Must/May property: must analysis, because we want this analysis to be a sound analysis, claiming the initialized property about a variable only when it
is guaranteed to have been initialized on all execution paths that lead to a program point.
Custom instructions: The analysis uses only one custom instruction, defInit(node<Var> target), which represents a definitely initialized variable.
The presence of the custom instruction in the DFG overrides the analysis result by considering the target variable initialized.
Other: The analysis uses the results of the points-to analysis to know which pointer typed variables point to which other variables.
This is necessary, because whenever an assignment of the form *a = 10; happens, we do not directly initialize the variable
a, but those variables which a may point to.
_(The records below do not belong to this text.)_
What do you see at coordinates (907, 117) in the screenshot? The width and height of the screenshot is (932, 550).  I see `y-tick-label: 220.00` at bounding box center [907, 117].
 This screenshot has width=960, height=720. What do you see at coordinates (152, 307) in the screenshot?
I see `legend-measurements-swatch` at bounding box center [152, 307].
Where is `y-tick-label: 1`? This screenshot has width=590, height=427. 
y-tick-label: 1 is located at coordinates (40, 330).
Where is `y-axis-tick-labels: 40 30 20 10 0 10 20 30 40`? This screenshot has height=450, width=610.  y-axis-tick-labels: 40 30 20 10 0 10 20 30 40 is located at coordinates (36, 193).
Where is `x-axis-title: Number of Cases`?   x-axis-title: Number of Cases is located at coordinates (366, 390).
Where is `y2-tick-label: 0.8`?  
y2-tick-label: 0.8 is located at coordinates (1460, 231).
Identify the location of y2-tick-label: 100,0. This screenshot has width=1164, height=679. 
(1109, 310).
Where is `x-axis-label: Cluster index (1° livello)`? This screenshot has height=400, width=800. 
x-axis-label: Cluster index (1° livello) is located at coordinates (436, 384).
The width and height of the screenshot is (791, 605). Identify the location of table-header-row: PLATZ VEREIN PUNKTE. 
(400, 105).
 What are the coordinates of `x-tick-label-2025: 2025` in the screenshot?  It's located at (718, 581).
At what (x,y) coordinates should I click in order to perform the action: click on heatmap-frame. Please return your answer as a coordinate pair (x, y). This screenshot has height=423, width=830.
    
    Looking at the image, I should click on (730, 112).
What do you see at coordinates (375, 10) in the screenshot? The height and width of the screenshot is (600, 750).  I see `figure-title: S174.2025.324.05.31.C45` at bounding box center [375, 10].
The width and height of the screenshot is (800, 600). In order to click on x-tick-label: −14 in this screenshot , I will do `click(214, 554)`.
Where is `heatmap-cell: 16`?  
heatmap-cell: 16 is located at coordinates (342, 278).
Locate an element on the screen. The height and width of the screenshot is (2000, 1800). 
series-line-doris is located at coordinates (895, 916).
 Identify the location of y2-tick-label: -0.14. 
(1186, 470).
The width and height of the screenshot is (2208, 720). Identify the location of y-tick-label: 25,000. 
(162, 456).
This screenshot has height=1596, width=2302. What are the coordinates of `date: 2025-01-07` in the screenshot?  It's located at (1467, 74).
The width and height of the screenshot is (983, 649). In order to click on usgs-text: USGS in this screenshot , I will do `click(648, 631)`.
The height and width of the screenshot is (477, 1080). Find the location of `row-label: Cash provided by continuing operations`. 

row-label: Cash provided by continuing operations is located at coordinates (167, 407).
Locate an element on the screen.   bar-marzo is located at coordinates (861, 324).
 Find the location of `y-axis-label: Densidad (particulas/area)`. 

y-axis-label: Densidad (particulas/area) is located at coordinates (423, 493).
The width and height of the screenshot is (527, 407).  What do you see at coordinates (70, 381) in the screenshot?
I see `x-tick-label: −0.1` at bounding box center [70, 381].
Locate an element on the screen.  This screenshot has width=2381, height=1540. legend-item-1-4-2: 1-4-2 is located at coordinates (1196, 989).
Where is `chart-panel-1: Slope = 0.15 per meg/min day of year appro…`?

Liveness Analysis for C (Liveness)
Synopsis: the analysis derives which variables are live at a program point (DFG node),
where live means that the current value of the variable may be read during the remaining execution of the program.
Lattice element: Set<node<Var>> which represents the set of live variables.
Analysis direction: backward, because the current value of a variable may be read in the future, thus we need to propagate the information from the back to the front.
Must/May property: may analysis, because we consider a variable live if it is read on any of the succeeding execution paths. Here, we deliberately compute
and upper approximation of the data-flow knowledge at runtime.
Null Analysis for Java (Nullable)
Synopsis: the analysis derives the nullable state of a variable or an expression.
This information is used to prevent null pointer dereferencing in Java code.
Lattice element: Map<node<>, NullableState> which represents the nullable state of an expression or a variable.
The NullableState itself is also a lattice which consists of the following elements:
NOTINIT: assigned to an uninitialized variable. This is used to filter out null pointer dereferencing errors which
originate from reads from uninitialized variables. These kinds of errors are caught by an uninitialized read analysis for Java.
NULLABLE: expression/variable may be null,
NOTNULL: expression/variable is definitely not null.
NULL: expression/variable is definitely null.
?: this element is never assigned by the analysis, but we use this element as the least upper bound for NULL and NOTNULL.
The lattice itself is depicted on the left in the following figure. We define a merge function which can be used to combine two lattice elements together.
The implementation of the merge function is given with the table on the right in the following figure. The introduction and handling of NOTINIT may
seem strange at first, but we emphasise that uninitialized read errors are caught by another analysis. Forgetting about NOTINITs is also accelerated by merge, because it
picks the other element whenever we combine a NOTINIT with something else.
Analysis direction:forward, because the analysis result depends on previous assignments (or the absence of them) which happened in the past.
Must/May property:must analysis, because we want this analysis to be a sound analysis, claiming that an expression/variable is definitely null/not null only if this fact holds on
all execution paths that lead to a program point.
Custom instructions:The analysis uses three custom instructions: nullable, notNull and null.
All of these custom instructions have one parameter of type node<> which represents an expression or a variable.
nullable is inserted into the DFG when a variable (or parameter) is annotated with the @Nullable annotation.
notNull is inserted if a variable (or parameter) is annotated with the @NotNull annotation or
the variable/expression is assigned a definitely not null expression.
null is inserted for the variables and expressions when the null literal is assigned to them.